Poitras aponta janeiro de 2020 como um avanço significativo, quando se sentou com Goldin para sua primeira entrevista íntima em áudio (nunca na câmera), que mais tarde se tornaria a base da narração do filme. “Ficou imediatamente claro que havia algo especial sobre [as entrevistas em áudio]”, disse Poitras. “Apenas abriu um espaço diferente. Havia algo na voz de Nan, e como ela falava, que eu não sabia que aconteceria.”
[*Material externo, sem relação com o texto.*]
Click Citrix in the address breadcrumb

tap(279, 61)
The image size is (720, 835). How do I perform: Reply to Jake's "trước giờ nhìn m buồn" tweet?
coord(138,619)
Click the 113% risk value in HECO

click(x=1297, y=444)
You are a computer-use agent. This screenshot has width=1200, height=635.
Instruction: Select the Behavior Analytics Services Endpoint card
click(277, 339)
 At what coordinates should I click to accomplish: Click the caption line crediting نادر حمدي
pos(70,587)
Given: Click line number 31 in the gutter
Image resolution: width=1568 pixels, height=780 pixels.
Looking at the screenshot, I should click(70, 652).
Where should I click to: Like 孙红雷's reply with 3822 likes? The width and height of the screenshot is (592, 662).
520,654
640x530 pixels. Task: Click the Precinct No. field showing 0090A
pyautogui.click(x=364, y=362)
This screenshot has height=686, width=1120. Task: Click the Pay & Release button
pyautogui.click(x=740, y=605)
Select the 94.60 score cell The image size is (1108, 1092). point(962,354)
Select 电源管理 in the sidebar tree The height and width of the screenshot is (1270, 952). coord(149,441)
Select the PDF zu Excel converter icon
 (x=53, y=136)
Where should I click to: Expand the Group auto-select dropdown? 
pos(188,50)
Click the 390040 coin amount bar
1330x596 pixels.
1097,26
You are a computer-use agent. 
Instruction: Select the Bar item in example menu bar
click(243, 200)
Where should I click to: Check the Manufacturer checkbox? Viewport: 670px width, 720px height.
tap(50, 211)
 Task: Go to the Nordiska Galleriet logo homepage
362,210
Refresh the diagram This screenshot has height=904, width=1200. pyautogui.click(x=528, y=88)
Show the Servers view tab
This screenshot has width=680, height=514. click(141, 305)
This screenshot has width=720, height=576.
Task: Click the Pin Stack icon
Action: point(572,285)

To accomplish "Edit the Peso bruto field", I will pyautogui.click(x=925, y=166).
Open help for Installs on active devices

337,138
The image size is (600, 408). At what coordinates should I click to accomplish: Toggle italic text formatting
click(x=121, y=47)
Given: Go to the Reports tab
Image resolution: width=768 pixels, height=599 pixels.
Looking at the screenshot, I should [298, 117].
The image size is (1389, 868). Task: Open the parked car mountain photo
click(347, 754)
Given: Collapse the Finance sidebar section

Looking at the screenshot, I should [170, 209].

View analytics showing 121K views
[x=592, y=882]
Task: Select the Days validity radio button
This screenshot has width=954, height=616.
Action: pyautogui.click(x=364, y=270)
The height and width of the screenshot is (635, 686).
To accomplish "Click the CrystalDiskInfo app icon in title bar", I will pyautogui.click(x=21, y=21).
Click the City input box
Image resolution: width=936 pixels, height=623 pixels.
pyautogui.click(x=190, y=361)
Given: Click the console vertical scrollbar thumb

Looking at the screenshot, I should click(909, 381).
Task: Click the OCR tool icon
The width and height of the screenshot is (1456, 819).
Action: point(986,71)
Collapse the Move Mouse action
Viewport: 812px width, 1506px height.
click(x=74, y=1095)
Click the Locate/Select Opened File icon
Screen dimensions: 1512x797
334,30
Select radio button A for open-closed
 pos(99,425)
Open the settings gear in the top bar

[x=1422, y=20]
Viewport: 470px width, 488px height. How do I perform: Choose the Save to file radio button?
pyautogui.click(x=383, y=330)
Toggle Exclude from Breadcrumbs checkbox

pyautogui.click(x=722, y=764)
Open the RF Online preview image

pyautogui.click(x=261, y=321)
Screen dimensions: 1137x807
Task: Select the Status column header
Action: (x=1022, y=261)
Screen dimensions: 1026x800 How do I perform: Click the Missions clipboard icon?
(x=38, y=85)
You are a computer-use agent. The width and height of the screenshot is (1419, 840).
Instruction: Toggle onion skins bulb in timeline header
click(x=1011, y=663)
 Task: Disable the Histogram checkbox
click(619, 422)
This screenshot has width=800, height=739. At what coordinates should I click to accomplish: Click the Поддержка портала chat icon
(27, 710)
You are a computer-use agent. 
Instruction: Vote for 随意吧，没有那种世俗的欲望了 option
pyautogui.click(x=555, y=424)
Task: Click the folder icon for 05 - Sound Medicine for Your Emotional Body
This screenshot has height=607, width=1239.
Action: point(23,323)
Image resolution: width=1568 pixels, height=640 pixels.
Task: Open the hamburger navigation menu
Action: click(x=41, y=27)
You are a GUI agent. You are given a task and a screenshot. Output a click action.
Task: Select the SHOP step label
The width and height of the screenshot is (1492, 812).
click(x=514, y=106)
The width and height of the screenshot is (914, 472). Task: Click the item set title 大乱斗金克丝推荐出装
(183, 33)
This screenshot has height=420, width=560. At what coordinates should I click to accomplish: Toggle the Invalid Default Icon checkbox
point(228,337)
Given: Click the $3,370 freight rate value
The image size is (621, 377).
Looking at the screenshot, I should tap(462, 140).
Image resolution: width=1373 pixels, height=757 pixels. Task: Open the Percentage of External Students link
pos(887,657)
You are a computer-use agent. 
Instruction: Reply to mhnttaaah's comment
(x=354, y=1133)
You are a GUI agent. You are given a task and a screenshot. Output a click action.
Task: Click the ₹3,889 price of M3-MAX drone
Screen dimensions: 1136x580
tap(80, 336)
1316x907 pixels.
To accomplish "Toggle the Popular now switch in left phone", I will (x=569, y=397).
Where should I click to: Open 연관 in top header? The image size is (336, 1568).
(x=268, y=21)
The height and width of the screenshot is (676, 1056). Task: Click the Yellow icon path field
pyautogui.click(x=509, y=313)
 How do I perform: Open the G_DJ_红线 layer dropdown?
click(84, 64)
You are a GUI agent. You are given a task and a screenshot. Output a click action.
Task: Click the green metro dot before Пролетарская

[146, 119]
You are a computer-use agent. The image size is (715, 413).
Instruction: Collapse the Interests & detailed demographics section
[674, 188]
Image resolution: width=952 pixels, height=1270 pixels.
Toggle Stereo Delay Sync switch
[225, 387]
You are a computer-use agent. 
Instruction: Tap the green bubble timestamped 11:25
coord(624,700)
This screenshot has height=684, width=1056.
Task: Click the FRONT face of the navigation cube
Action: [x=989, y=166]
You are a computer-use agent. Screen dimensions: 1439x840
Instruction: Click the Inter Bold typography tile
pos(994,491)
Joe Bini - um velho amigo cineasta de Poitras e um dos melhores editores da atualidade - acabara de ingressar no projeto naquele inverno. Poitras lembrou como o editor de “Grizzly Man” e “You Were Never Really Here” soube instantaneamente que havia algo no áudio quando começou a ouvir a gravação: “[Joe] disse: 'Preciso escrever, deixe-me pisar de volta. Não vou falar com você por alguns dias.” Ele voltou com esse documento, que ele descreveu como um documento de dramaturgia, que era dividido nesses capítulos e tinha temas em torno de cada um dos capítulos que criavam uma espécie de foco. ”

Um exemplo de um dos temas de Bini era “lógica impiedosa”, uma frase tirada de “Heart of Darkness” de Joseph Conrad, que, como Poitras passou a entender, falava da “sociedade cruel em que vivemos”. É um tema que assumiria diferentes significados ao longo do filme e em diferentes momentos da vida de Goldin, mas poderia servir como um princípio organizador de como vários fios poderiam ser entrelaçados. “Que existe esse tipo de história se repetindo: Nan passando, em sua vida, por duas crises neste país [opioides e AIDS]”, disse Poitras. “Eles são devastadores, e ela perde muito e queríamos colocar essas duas coisas em diálogo uma com a outra.”

Para ouvir esta e mais conversas com seus criadores de TV e filmes favoritos, assine o podcast Toolkit via Podcasts da Apple , Elencos de bolso , Spotify , ou Nublado .

O documento de quatro páginas de Bini era menos um esboço e mais uma bússola que apontava “Toda a beleza e o derramamento de sangue” na direção certa muito depois de ele deixar o projeto. “Esse documento foi realmente nosso princípio orientador, especialmente para as histórias internas [de Nan]”, disse a editora Amy Foote (“Hail Satan?”, “Father Solider Son”) ao IndieWire. Junto com Bini e Brian A. Kates (“Fire Island”, “Succession”), Foote foi um dos três editores de estrelas creditados no filme. “Sempre foi tentativa e erro e intuitivo, e a mágica de não saber a conexão e então senti-la quando você junta as coisas.”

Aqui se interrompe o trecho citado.